Constructive Criticism

Judi Dench and Martin Sixsmith in Philomena
“Constructive Criticism”
A Review of Philomena by Nick Olszyk

MPAA Rating, PG-13
USCCB Rating, L
Reel Rating, Four Reels            

“Every saint has a past, every sinner had a future.” – Oscar Wilde

The Catholic Church, while preserved from theological error by the Holy Spirit, is made up of billions of sinners, some very great sinners, and some even in the name of the Church herself. Philomena is a painful examination of a dark chapter in Catholic history when Irish nuns would care for outcast women (prostitutes, teenage mothers, street children) by putting them to work in so called “Magdalene laundries” but force the adoption of their children.
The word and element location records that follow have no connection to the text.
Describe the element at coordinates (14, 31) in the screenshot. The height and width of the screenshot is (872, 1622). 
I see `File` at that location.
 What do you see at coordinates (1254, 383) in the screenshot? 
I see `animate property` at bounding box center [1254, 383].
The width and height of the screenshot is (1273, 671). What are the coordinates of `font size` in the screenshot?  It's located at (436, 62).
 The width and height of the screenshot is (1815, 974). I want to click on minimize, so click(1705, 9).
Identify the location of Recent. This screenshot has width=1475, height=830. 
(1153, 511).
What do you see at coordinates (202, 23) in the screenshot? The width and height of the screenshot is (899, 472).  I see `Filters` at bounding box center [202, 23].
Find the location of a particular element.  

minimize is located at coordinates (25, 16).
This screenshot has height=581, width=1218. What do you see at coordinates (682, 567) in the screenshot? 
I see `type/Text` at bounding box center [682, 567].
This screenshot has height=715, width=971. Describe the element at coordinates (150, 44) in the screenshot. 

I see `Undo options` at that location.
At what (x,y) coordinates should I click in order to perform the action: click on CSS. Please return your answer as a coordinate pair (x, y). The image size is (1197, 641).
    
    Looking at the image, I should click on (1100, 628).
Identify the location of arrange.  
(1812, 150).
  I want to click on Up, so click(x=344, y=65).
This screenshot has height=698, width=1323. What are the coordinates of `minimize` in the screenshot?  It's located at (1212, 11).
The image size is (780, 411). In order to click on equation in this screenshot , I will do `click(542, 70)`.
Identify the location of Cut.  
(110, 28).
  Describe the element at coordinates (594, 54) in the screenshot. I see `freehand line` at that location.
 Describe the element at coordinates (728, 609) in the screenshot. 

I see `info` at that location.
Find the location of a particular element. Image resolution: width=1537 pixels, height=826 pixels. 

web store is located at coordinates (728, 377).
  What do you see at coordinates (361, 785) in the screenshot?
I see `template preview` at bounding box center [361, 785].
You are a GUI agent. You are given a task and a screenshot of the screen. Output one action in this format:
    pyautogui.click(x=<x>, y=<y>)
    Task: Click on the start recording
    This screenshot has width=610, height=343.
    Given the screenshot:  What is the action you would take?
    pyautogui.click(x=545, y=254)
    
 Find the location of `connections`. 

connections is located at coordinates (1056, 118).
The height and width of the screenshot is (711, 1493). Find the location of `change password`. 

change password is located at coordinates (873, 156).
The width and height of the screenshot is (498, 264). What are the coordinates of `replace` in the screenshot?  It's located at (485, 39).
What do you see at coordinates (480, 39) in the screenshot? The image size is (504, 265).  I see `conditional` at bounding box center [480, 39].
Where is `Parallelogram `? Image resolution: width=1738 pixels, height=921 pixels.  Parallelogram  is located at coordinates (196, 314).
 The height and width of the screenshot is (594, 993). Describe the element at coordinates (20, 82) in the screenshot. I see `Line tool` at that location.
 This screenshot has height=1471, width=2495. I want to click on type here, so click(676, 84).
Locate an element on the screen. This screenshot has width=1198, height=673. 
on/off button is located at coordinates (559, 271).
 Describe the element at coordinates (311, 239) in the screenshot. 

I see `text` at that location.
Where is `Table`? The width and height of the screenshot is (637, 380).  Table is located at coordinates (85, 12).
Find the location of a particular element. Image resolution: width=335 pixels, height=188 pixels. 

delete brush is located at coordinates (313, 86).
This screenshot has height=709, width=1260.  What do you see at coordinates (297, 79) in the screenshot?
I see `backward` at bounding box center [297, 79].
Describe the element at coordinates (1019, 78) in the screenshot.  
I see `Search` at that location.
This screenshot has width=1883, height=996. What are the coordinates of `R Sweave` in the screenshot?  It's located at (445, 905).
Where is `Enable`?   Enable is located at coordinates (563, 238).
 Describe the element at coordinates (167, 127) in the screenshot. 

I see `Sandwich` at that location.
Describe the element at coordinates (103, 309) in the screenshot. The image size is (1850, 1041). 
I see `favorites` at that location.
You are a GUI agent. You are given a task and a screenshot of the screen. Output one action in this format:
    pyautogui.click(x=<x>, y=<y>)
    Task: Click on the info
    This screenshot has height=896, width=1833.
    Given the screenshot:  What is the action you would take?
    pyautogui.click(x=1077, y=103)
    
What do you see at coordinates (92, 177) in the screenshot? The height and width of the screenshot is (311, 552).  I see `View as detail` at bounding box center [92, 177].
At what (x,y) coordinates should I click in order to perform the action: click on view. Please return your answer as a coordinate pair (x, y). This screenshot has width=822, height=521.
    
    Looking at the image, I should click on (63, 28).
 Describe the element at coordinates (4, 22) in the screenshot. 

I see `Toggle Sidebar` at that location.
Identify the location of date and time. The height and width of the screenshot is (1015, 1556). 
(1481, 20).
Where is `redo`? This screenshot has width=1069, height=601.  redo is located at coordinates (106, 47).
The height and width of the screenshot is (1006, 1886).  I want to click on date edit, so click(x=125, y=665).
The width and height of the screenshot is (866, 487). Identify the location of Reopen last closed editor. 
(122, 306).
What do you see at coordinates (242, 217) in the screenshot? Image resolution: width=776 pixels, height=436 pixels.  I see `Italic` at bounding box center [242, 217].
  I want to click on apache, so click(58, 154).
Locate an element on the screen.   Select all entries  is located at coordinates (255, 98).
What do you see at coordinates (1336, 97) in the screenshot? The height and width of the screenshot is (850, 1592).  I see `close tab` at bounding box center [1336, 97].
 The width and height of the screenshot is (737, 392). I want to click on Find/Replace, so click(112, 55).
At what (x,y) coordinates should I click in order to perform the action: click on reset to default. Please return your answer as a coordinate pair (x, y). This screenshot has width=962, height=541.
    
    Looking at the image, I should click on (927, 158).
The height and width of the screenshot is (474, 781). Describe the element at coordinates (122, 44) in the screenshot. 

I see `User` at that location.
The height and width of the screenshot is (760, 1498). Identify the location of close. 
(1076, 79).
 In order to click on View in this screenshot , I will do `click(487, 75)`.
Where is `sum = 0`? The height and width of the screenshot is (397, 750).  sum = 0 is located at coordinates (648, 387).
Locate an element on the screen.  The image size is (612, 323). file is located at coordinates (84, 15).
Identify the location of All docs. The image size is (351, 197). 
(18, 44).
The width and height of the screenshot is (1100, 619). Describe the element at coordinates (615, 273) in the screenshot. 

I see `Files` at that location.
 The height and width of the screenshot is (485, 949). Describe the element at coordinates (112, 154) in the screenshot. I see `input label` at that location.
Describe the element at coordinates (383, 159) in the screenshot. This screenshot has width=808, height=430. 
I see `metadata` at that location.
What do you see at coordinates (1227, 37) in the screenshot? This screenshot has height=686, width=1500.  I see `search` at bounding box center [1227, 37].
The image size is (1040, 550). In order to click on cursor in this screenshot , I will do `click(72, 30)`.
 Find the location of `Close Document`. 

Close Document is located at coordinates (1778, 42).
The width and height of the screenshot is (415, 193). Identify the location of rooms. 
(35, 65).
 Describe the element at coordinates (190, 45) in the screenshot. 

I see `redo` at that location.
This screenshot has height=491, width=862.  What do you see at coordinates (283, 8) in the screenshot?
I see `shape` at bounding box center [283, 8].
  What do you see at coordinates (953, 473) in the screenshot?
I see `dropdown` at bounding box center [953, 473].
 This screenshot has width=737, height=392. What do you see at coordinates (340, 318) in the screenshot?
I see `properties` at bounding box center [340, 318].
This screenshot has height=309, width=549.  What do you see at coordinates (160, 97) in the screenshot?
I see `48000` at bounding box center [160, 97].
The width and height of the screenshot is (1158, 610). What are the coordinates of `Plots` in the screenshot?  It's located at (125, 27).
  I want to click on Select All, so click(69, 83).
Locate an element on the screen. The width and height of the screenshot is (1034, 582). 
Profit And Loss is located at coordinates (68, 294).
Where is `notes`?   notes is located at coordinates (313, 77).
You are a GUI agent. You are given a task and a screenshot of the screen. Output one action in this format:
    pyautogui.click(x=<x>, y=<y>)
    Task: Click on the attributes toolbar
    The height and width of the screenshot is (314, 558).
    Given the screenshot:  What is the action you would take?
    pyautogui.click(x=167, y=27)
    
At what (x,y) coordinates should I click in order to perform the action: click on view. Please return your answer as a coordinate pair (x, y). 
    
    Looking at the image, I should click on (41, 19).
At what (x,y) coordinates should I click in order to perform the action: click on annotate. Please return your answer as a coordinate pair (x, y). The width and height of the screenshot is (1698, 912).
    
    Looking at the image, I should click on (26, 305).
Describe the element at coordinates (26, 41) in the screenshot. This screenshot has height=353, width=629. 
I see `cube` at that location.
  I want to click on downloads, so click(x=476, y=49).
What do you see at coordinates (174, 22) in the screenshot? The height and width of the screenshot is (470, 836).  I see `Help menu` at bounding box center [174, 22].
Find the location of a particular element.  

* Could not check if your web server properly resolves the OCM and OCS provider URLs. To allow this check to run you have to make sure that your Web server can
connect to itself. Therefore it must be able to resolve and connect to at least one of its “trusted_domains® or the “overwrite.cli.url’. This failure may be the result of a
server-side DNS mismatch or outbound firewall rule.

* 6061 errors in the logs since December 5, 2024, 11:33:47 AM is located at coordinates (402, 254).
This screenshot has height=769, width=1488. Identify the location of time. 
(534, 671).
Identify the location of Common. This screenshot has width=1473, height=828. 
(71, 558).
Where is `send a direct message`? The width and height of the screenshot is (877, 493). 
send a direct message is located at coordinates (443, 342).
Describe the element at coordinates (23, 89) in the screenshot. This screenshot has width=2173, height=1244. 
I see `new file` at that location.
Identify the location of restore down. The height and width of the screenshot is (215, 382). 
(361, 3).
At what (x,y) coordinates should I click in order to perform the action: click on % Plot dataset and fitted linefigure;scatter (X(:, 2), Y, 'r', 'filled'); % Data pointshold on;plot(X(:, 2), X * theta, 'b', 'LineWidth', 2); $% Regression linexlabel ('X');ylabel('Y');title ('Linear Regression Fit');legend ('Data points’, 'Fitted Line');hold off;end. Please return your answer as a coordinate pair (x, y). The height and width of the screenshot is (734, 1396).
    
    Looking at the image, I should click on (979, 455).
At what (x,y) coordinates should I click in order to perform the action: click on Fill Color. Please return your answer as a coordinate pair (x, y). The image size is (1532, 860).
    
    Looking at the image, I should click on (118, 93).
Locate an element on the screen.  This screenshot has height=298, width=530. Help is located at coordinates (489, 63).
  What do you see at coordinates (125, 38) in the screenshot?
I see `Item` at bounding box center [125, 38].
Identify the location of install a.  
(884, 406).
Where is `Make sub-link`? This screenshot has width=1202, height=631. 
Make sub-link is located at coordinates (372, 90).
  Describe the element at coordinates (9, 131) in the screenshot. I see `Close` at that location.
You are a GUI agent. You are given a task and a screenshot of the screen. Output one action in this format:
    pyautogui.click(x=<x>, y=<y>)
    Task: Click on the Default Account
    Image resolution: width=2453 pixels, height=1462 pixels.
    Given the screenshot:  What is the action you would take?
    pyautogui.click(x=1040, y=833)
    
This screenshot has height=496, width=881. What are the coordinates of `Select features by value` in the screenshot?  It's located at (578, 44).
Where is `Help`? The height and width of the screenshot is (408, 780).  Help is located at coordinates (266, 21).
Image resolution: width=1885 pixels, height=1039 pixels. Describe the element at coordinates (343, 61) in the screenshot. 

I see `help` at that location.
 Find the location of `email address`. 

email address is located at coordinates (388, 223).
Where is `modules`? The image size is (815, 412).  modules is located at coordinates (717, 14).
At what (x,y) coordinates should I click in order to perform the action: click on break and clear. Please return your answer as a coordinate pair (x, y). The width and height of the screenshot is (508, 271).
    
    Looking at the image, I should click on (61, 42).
This story is told through the true life account of former laundry girl and still faithful Catholic Philomena Lee (Judi Dench) trying to find her long lost son and the secular journalist telling her story, Martin Sixsmith (Steve Coogan), who has nothing but contempt for the Catholic Church and human beings in general. Both will learn shocking truths along the way, and both will become better Christians too. Most importantly, by examining her mistakes, the Church will also become more faithful to her mission.
As an impressionable teenager, Philomena falls in love with a suave young man at a carnival resulting in a passionate one night affair. Pregnant and without any options, she agrees to work and live in the laundry to pay for her son Anthony’s care. One fateful day, an American couple adopts Anthony at only three years old as Philomena watches screaming behind a gated door. Philomena later has a wonderful family of her own but never forgets her son. This includes praying for his well being every day. The life of Martin could not have been more different. Education at Oxford and recently dismissed for a high profile government position, he has money, prestige, and nothing to do but be grumpy all day. It’s difficult to assess why he agrees to help Philomena in the first place: embarrassment for being drunk and rude to her daughter at a party, genuine interest in her hardships, or simply boredom. Martin claims to be an atheist yet spends an exuberant amount of energy cursing religion in the spirit of another young Oxford writer who said “I did not believe God existed, but I was also very angry at him for not existing.”
The contrast between Philomena and Martin is the perfect foil of Catholic Ireland and post-Anglican secular Britain. Philomena has experienced the worst of hardships including poverty, abandonment, and being traumatized by the people who were supposed to show her how to be a good Christian. Yet, she remains passionately and joyfully Catholic. She compliments the man who flips her omelets at the hotel, endures Martin’s insults, and even refuses to demonize the nuns who raised her. “Some of them were very nice,” she tells Martin. Martin challenges her: “If you asked God why all these terrible things happen in the world, what could He possibly say?” “He would say you were a [traditional Irish colloquial term of endearment] idiot.” I’d have to check my bible, but I think that was God’s response to Job as well.
Martin has every reason to be thankful to God even despite losing his job. He has a loving wife, great intelligence, and more money than he could ever use. Yet he scorns God and religious people for being ignorant and delusional. He is rightly angered with the nuns for how they have treated Philomena, yet he mimics their pharisaical “disdain for the unrighteous.” He also deliberately skews his article against Philomena’s wishes. She tells him not to use the phrase “evil nuns,” but he tells her it “sounds better.” It is an all too familiar reminder how the press has treated both Pope Benedict XVI and Pope Francis. Although one was painted well and one not so well, both were painted in the color journalists chose.
At the heart of Philomena is an extremely important lesson of humility for all religious people, especially Catholics. The nuns who took Philomena in were providing an important charity, but they also ripped families apart and were unjustly harsh to the people under their care. It is a potent reminder to orthodox Catholics who have such nostalgia for the past that life before Vatican II was not all holy cards and rosaries. Even in regards to the liturgy, Cardinal Francis Arinze pointed out that there were many liturgical abuses before Vatican II, but they were in Latin so no one paid attention. It’s extremely important for Catholics to be honest about the very real sins committed by Catholic institutions. After all, the first Pope was one of two people who betrayed Jesus. The difference is that Peter did not despair and came back to Christ.

There are some people who will no doubt call this film anti-Catholic. It is not. It is a film that is critical of a practice committed by one group of Catholics, and it is a legitimate criticism. Catholic teaching is ageless but it lives in the age of men, and the Church ignores negative feedback at the risk of turning hearts away from the true gospel. If the faults are true, Catholics must seek forgiveness and penance even if it comes from the enemies of the Church but especially when it comes from its most faithful.